As the island becomes increasingly popular with tourists, Mr. Farmer realizes that the two power plants will no longer be enough to supply the residents and tourists. Therefore, he erects a 2.4 MW wind turbine on his property. Mr. Farmer is not a profit-oriented person. He only charges the islanders 2 thalers per MWh. This is just enough to cover the maintenance costs and pay off the loan he took out for the investment over the 25-year term.
The short term
Initially, the wind turbine is sufficient to supply the island with electricity. All the residents are happy, except Ms. Miner. But, she knows that her time will come again. The island's population continues to grow. One day, the wind is too weak, and so Mr. Farmer's turbine is unable to generate enough electricity to meet the needs of all the islanders. Knowing this is her hours, Ms. Miner starts up her gas-fired power station and, as usual, charges 10 thalers per MWh.

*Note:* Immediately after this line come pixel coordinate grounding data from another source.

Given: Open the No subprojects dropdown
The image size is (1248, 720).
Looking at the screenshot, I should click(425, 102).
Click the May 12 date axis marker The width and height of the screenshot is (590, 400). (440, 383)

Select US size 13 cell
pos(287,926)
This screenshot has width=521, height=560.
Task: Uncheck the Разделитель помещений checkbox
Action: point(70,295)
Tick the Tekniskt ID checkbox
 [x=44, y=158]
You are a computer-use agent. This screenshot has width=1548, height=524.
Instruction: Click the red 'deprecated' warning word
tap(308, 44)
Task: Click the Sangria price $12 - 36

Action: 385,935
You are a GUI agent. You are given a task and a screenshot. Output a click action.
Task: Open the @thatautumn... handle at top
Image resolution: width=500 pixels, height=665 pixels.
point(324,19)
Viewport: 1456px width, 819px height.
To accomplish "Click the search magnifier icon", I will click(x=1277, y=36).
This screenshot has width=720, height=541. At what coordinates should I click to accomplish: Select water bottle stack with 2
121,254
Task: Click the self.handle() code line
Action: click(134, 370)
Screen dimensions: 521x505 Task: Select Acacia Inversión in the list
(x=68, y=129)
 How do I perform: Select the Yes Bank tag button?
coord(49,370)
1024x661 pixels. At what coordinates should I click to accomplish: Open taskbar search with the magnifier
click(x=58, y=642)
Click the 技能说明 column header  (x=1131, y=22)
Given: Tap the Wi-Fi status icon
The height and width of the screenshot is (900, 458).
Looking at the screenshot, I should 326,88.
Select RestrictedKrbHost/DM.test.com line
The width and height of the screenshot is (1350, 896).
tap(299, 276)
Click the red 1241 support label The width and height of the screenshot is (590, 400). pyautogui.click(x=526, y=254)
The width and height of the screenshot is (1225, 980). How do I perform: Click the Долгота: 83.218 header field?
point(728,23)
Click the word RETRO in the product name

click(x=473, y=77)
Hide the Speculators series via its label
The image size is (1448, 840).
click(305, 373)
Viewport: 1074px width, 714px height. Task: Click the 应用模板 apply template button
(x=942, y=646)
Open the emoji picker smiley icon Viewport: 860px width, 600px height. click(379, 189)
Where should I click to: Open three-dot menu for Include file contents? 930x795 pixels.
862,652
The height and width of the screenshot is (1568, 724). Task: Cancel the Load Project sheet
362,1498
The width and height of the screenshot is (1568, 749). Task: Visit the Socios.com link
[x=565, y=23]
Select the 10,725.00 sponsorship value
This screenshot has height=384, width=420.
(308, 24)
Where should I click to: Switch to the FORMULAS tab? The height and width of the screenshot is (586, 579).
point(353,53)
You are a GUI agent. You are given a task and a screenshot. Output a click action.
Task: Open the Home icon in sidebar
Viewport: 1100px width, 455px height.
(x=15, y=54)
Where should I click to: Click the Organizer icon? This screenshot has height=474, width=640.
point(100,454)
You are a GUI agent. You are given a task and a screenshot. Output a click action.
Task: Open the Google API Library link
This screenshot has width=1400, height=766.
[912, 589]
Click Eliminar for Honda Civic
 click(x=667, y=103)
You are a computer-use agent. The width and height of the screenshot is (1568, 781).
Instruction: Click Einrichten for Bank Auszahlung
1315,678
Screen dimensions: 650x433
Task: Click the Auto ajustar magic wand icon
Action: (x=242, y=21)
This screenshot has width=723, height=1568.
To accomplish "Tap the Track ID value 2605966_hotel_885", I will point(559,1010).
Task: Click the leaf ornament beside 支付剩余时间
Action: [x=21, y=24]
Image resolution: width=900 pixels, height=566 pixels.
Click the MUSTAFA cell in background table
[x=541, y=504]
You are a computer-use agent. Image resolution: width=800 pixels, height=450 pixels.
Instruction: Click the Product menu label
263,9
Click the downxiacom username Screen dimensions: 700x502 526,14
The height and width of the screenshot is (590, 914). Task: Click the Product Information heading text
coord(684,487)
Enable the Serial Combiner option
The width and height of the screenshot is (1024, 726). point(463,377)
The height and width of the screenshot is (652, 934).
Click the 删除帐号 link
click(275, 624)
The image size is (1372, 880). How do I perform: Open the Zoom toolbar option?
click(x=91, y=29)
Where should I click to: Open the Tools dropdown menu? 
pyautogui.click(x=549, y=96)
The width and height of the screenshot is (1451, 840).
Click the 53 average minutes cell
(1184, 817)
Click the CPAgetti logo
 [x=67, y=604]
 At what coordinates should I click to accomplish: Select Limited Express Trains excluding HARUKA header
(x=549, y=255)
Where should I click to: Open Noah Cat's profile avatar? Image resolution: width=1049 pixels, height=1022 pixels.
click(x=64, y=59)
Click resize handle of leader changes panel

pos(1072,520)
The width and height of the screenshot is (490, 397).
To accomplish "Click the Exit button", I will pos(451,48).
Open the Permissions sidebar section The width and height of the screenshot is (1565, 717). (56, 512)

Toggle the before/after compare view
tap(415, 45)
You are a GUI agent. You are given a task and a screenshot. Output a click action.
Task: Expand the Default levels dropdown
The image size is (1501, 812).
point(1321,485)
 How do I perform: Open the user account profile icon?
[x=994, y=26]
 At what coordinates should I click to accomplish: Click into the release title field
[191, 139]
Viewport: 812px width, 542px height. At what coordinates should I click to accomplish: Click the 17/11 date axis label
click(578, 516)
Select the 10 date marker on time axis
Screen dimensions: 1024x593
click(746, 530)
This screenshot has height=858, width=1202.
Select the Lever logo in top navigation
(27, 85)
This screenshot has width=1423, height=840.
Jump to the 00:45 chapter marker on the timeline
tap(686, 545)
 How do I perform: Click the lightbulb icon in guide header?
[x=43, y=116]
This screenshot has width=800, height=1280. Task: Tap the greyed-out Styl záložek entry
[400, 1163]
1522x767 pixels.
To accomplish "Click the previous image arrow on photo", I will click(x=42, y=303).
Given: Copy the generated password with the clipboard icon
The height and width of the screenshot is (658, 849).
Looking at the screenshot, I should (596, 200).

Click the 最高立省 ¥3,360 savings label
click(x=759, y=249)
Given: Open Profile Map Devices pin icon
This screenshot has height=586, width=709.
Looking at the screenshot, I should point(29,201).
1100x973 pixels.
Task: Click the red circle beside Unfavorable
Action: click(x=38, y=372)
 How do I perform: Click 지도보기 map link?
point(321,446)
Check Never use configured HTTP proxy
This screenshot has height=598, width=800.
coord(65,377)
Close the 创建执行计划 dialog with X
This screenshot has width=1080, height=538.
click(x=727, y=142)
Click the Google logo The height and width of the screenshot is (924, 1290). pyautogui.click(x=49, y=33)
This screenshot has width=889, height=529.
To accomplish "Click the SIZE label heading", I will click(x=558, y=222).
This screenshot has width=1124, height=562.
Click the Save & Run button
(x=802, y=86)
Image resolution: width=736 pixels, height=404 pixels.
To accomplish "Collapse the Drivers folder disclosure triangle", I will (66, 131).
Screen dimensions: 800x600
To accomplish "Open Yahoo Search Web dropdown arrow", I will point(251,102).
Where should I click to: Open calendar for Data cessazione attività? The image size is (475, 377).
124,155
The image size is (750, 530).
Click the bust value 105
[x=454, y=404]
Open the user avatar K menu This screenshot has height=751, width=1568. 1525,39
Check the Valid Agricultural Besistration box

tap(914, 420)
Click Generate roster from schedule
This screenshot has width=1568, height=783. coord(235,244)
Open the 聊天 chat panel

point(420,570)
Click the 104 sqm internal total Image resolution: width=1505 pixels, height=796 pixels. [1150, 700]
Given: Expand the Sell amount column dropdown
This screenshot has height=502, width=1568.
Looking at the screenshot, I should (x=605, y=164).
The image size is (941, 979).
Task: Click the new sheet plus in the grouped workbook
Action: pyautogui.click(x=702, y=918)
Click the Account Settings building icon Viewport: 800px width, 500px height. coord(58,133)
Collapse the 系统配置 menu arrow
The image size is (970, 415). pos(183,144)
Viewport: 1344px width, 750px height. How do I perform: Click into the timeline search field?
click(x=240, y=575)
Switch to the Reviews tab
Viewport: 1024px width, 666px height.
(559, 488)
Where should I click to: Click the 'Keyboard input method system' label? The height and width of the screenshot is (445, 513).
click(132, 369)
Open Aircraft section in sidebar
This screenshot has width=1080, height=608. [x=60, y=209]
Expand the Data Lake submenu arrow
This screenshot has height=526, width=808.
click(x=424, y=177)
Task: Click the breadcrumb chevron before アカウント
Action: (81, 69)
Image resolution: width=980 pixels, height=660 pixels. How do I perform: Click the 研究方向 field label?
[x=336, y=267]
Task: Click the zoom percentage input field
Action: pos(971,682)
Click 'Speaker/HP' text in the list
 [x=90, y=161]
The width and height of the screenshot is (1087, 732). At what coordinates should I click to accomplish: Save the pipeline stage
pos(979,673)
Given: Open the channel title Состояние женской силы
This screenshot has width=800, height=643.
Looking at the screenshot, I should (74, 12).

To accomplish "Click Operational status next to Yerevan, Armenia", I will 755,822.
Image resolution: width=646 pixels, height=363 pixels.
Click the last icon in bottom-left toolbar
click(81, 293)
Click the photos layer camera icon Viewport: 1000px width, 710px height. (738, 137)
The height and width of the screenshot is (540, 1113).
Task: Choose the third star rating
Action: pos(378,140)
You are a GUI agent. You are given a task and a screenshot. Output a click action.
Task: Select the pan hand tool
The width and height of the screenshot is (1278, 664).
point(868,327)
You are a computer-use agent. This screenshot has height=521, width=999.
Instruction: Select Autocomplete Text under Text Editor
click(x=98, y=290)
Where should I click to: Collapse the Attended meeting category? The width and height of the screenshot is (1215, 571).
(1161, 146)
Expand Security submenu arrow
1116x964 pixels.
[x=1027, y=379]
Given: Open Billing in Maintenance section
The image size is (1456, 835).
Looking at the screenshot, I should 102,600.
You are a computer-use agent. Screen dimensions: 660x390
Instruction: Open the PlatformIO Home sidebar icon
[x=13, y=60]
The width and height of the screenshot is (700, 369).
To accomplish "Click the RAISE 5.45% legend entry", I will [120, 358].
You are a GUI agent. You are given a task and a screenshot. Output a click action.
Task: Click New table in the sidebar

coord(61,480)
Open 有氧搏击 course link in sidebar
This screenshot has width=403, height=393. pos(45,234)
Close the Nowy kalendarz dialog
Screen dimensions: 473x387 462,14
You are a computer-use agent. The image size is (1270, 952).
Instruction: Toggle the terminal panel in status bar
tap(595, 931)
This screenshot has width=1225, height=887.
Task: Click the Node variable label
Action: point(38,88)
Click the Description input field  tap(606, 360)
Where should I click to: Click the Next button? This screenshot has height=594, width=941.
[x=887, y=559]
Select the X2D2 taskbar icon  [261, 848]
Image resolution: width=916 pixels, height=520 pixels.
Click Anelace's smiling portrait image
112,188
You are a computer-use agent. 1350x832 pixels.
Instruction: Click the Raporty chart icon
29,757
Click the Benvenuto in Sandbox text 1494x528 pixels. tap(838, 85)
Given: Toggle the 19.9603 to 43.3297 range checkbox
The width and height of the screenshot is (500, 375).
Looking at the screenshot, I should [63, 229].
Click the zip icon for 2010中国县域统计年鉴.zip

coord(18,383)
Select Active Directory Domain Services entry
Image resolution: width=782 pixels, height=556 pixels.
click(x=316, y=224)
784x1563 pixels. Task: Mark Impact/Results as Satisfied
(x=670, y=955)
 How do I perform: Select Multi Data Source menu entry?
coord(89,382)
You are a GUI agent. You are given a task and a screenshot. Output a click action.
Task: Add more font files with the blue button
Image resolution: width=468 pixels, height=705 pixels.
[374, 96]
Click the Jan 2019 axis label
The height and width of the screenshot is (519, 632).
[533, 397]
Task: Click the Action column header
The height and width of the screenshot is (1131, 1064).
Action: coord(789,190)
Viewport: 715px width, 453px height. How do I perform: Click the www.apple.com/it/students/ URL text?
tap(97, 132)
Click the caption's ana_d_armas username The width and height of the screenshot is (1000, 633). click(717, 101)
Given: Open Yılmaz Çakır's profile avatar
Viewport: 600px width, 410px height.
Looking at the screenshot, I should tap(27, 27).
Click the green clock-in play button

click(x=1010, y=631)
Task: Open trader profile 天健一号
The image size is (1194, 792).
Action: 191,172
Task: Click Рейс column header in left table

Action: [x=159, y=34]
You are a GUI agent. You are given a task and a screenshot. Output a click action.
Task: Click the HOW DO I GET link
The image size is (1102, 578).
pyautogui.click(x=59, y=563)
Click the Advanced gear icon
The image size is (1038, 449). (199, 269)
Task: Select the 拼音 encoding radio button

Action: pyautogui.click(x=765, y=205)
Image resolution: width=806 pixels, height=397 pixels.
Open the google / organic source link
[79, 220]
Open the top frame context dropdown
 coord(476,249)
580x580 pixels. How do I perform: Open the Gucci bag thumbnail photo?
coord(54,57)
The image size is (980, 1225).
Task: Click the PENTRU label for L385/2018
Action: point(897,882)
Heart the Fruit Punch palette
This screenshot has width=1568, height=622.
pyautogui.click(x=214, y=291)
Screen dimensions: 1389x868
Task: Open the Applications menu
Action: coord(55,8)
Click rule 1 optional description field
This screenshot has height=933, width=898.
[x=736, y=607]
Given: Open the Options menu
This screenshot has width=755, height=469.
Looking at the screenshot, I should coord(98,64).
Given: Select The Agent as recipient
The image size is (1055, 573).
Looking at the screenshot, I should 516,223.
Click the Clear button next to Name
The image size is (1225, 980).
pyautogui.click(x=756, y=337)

Resentment follows though. The customers that Mr. Farmer cannot serve suddenly have to pay five times more for their electricity than usual—and more than those still buying from Mr. Farmer. Instead of complaining, they approach Mr. Farmer directly and offer him 3 thalers for his electricity. Mr. Farmer's customers notice this and counter with offers of 4 thalers. Very quickly, they outbid each other until they are all paying 10 thalers for the electricity.
Electricity consumption is particularly high at weekends when all the residents are at home instead of at work on the mainland, and tourists flock to the island. Soon, the first day arrives when Mr. Pitman's diesel generator is needed again. Everyone knows what's going to happen, and without much negotiation, they pay 11 thalers for their electricity - to Mr. Pitman, Ms. Miner and Mr. Farmer.
The following Monday, the wind is strong again, and Mr. Farmer can supply all his customers for 2 thalers per MWh.
The long term
Ms. Merchant observes all of this with great interest and inquires about the cost of a wind turbine. She calculates that Mr. Farmer earns so much at weekends that he will have paid off his wind turbine in about eight years.
Resourceful woman that she is, she decides to erect a wind turbine herself and take Mr. Farmer's profits. She realizes that there will be more days when the island will rely solely on wind power. However, she has secured a very favorable loan, giving her marginal costs of only 1 thaler. As a result, she will sell her electricity before Mr. Farmer and almost always at 2 thalers, since her turbine is too small to meet the island's total consumption.
The customers are happy because their electricity price is more often only 2 thalers. Ms. Miner can also live with it because she can now charge 11 thalers per kWh. Mr. Pitman is pleased that he no longer has to start up his old, smelly generator, and would only do so if Ms. Miner tried to charge more than 11 thalers. Even Mr. Farmer is satisfied, as he calculates that, with the high weekend earnings, both wind turbines will be profitable after about 20 years.